If the archives of early Sierra Leone speak anxiously of “Jacobins,” “rioters,” and “negro Sans Culottes,” they also reveal something more profound: the emergence in Atlantic Freetown of a radical popular politics grounded in claims to liberty, equal rights, land, representation, and non-racial citizenship. The Nova Scotians did not merely transport bodies across the Atlantic; they carried political expectations forged in slavery, sharpened in war, and radicalised through exclusion. Their Methodism provided more than consolation. Like the plebeian Methodism of industrial England analysed by E. P. Thompson, it furnished forms of organisation, literacy, collective discipline, moral legitimacy, and a language of human equality that could sustain agitation from below. Chapel meetings, petitions, dissent, and protest became vehicles through which the settlers transformed evangelical community into democratic practice.
The colonial state recognised the danger immediately. Imperial officials racialised Nova Scotian political action precisely because they understood its implications. William Wilberforce painted the settlers with the brush of Jacobinism; the brash Governor Thomas Perronet Thompson dismissed them contemptuously as “negro Sans Culottes.” Such labels were never descriptive alone. They were attempts to transform Black political agency into racial threat, to render demands for rights unintelligible except as disorder. The passage from “Black Loyalist” to “Black Jacobin” to “negro Sans Culotte” marked the colonial effort to contain a population whose insistence on liberty exceeded the paternal limits of abolitionist empire.
In this respect, the history of the Nova Scotians belongs within the wider revolutionary currents of the Atlantic world explored by Julius Scott in The Common Wind. News, rumours, sermons, and political idioms travelled ceaselessly among sailors, preachers, dockworkers, soldiers, and fugitives, creating subterranean networks of communication that linked Haiti, Nova Scotia, Jamaica, London, Charleston, and Sierra Leone.

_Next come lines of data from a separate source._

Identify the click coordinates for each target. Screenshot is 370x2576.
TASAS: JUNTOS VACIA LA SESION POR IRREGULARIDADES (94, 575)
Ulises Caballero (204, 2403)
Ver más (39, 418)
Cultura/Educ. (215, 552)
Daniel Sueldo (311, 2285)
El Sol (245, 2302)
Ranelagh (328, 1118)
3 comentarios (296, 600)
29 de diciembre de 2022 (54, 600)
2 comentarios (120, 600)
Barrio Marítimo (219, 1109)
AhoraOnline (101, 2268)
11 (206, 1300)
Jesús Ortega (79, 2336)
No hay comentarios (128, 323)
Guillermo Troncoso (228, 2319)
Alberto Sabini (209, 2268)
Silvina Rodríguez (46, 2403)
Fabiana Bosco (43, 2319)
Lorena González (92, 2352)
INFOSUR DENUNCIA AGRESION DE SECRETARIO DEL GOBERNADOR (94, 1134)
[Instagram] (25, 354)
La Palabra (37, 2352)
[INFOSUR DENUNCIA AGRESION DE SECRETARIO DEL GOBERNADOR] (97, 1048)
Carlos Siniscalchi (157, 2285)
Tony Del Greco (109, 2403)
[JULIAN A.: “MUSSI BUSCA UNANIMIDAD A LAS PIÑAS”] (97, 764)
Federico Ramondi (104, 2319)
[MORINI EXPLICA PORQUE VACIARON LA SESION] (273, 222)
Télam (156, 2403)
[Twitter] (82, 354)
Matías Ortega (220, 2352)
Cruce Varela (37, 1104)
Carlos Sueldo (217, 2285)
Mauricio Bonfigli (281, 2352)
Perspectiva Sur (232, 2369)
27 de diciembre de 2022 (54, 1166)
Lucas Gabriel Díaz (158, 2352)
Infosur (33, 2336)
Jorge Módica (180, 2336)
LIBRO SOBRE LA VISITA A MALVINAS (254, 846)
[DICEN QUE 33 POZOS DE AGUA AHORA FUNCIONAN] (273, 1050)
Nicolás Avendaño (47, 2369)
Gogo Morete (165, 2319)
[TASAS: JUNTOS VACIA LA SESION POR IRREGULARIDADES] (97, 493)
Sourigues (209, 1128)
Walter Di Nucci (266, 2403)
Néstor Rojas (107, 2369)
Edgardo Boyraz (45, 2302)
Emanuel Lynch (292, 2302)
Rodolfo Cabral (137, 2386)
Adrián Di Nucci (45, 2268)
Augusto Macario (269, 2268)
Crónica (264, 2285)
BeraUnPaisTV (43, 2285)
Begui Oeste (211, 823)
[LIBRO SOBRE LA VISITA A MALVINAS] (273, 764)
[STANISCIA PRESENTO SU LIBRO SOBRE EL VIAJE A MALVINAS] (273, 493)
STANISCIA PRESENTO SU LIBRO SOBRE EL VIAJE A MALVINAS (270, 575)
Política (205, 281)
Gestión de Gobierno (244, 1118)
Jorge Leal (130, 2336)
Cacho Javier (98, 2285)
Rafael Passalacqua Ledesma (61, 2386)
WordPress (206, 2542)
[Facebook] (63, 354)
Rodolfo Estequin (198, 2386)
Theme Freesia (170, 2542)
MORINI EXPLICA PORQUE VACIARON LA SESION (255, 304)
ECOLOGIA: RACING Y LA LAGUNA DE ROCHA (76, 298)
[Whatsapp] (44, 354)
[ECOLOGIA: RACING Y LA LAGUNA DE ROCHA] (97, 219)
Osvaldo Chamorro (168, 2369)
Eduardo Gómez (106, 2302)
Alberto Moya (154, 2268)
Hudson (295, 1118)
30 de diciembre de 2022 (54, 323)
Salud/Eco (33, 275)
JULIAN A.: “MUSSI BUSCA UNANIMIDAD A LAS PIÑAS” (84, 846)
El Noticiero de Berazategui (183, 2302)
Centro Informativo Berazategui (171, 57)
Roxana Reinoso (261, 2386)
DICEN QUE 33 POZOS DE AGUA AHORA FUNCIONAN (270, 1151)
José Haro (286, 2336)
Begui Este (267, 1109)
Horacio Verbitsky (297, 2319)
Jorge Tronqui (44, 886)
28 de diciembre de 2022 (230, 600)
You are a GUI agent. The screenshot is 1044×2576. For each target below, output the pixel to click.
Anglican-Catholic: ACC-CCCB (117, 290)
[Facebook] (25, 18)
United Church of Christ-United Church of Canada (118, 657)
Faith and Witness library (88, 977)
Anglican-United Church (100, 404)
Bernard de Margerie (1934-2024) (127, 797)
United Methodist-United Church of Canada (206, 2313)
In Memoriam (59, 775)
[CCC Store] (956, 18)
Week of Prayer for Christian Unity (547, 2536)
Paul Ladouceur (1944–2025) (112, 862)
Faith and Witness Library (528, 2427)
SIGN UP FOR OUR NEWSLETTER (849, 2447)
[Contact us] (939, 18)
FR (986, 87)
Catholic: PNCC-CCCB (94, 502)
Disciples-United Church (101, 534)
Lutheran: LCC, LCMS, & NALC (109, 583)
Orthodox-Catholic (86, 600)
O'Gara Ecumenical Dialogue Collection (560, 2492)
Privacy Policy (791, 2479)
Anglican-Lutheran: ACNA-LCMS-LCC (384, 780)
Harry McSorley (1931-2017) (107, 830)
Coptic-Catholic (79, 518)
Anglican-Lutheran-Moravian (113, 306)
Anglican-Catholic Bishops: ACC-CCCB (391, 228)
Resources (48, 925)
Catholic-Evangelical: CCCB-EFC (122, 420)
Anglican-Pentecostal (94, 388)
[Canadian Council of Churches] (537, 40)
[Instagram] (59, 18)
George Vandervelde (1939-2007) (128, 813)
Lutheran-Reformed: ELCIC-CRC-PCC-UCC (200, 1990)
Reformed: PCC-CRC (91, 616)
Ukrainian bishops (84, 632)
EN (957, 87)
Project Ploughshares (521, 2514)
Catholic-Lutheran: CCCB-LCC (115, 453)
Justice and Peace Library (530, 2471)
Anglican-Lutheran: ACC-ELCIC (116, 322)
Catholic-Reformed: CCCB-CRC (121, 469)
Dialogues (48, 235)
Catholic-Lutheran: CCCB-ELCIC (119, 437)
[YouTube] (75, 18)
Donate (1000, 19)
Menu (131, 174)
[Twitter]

The settlers of Freetown inhabited precisely this world of circulation. Their radicalism was not derivative mimicry of European revolution but part of a broader Black Atlantic political tradition in which enslaved and formerly enslaved peoples appropriated, transformed, and universalised the language of rights that empires and revolutions sought to reserve for whites alone.
Here the profound paradox identified by Cassandra Pybus in Epic Journeys of Freedom becomes central. In fleeing the American republic whose founding fathers proclaimed liberty while denying their humanity, Black Loyalists carried to the far corners of the globe the animating principles of the Revolution itself. Excluded from the nation, they became among the most determined custodians of its universal promise. What white revolutionaries defended as the privilege of citizens, Black migrants transformed into a claim about humanity. Their journeys across the Atlantic were therefore not acts of exile alone, but acts of political transmission.
To write the history of the Nova Scotian settlers in this way is to shift the centre of gravity in the study of the Black Atlantic. Sierra Leone ceases to appear merely as an abolitionist experiment on the margins of empire and emerges instead as a crucible of popular democratic struggle in the Age of Revolution. The settlers’ petitions, protests, refusals, and insurgent political cultures formed part of a wider genealogy of Atlantic radicalism from below. Their history belongs not to imperial benevolence, but to the heroic tradition of ordinary people who insisted that liberty must be universal or it would remain a lie.